1. Todos los españoles y extranjeros avecindados, o que se avecinden
en los pueblos de la monarquía, podrán libremente establecer las
fábricas o artefactos de cualquiera clase que les acomode, sin
necesidad de permiso ni licencia, con tal que se sujeten a las reglas
de policía adoptadas o que se adopten para la salubridad. Art. 2.°
También podrán ejercer libremente cualquiera industria u oficio
útil, sin necesidad de examen, título o incorporación a los
gremios respectivos, cuyas ordenanzas se derogan en esta parte.”


Las
ventajas incontrovertibles que produce el sistema gremial, son las
siguientes:


I.a
Comunicar dignidad y nobleza al trabajo.
2.a
Nacionalizarlo.
3.a Fomentar las buenas costumbres de
los artesanos.
4.a Suplir y simplificar la acción
gubernativa.


5.
a Impedir la adulteración y falsificación de las
manufacturas.


Capmany,
al reproducir y parafrasear estas ventajas que el vulgo de los
economistas, que pudiéramos llamar conservadores, reconoce y
pondera, ha refutado muy de ligero las objeciones poderosas que otros
economistas ilustres han hecho a la organización gremial. Tales son:


1.a
El feudalismo de taller.
2. a El monopolio.
3.
a El enervamiento de las capacidades precoces.


He
aquí el motivo por qué el sistema de defensa seguido por Capmany
carece de relevante importancia científica. Hubiérala tenido
incuestionable si, no ceñido a una peroración animada en favor de
los gremios, hubiese reconocido inconvenientes innegables
anatematizados por la conciencia pública y por el buen sentido. Una
defensa, por razonada que sea, pierde mucha parte de su valía si
cierra los ojos a hechos consumados. Para solventar
satisfactoriamente el importantísimo problema de los gremios, es
ante todo necesario, en mi humilde concepto, examinar con
detenimiento concienzudo las bases fundamentales de aquella
organización, y deslindar los vicios esencialmente orgánicos de los
abusos puramente locales. Por fin: la verdadera incógnita de esta
ecuación es el medio de armonizar el sistema de los gremios con el
espíritu de cuerda libertad industrial, quitando al antiguo régimen
lo que tenía de opresor y tiránico, y moderando la fuerza expansiva
del moderno. Por otra parte, si bien han caducado las ventajas
sociales del sistema gremial, que fueron el objeto originario de su
institución, preciso es no ser ingratos con los beneficios inmensos
que reportó, ni desconocer la necesidad palpitante de regularizar y
encarrilar por buen camino las aspiraciones y necesidades de
sociabilidad de la clase trabajadora. - G. F.

+ + + +

▸ Ejercicios
1 - Según el fragmento sobre los gremios, ¿qué objeciones han hecho otros economistas a la organización gremial?
2 - Copia del fragmento sobre los gremios el pasaje que va desde "3.a Fomentar las" hasta "manufacturas.", ambos incluidos, llamando "obreros" a quienes el texto llama "artesanos".
Las filas no hacen falta para resolver nada.

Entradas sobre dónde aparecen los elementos

+ + + +

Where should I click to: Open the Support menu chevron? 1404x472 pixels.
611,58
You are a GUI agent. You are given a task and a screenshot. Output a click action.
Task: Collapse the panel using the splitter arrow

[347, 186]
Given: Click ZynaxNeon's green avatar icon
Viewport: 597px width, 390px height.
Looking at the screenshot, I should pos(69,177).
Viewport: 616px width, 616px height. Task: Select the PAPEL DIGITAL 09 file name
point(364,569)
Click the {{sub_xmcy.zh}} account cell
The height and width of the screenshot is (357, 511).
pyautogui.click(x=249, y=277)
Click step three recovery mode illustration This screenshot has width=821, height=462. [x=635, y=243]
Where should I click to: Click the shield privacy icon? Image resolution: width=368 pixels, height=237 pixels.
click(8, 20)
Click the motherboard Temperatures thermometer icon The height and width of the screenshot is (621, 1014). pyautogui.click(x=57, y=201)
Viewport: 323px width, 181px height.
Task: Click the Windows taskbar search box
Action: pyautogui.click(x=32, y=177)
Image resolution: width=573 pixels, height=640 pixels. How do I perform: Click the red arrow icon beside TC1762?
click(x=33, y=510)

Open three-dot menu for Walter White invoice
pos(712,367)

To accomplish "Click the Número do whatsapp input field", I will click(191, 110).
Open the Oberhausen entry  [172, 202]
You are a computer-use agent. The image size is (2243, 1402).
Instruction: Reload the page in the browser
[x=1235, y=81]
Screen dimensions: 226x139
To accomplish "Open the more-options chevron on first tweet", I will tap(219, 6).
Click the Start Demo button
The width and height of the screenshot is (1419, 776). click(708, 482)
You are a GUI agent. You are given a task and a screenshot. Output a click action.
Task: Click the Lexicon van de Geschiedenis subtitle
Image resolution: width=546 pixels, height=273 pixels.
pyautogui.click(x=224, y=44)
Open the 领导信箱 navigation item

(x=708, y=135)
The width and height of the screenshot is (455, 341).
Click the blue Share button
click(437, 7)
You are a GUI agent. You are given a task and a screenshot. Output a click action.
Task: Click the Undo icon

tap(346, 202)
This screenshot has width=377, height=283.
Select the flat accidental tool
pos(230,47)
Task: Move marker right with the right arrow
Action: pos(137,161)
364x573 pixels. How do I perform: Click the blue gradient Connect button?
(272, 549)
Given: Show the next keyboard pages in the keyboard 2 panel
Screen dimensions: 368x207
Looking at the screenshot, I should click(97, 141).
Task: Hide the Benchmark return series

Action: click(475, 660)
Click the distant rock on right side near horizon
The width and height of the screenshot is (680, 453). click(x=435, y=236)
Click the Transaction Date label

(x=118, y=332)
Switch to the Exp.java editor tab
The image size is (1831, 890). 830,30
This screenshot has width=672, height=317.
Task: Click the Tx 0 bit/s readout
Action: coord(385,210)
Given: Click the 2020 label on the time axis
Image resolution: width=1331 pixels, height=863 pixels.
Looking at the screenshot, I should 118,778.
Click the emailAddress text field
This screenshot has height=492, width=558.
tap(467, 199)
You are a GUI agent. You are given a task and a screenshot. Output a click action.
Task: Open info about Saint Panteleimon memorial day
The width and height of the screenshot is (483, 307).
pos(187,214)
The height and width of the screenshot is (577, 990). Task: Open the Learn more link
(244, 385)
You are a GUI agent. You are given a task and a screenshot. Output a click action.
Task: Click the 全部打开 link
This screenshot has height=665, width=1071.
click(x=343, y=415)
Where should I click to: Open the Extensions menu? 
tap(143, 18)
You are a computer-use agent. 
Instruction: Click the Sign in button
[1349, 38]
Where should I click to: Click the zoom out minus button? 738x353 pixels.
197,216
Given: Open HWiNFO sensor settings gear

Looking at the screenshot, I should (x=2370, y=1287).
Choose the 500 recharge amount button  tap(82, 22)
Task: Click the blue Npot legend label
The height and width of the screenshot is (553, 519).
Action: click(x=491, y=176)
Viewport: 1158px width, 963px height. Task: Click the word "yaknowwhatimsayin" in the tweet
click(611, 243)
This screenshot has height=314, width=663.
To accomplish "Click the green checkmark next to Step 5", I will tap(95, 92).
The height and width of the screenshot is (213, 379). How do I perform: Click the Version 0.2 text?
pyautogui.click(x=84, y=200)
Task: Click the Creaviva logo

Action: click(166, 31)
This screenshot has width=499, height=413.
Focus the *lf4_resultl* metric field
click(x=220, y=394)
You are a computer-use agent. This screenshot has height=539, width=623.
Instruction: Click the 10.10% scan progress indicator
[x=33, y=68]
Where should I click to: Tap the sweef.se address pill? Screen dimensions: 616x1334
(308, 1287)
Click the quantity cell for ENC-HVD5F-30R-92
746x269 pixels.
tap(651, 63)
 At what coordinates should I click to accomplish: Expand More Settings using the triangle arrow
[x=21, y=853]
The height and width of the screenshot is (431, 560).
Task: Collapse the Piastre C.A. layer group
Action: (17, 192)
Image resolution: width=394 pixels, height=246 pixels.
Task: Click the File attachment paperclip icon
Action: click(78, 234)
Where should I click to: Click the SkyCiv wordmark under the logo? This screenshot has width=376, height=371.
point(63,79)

+ + + +

▸ Respuestas
1 - El feudalismo de taller, el monopolio y el enervamiento de las capacidades precoces.

2 -
3.a Fomentar las buenas costumbres de
los obreros.
4.a Suplir y simplificar la acción
gubernativa.


5.
a Impedir la adulteración y falsificación de las
manufacturas.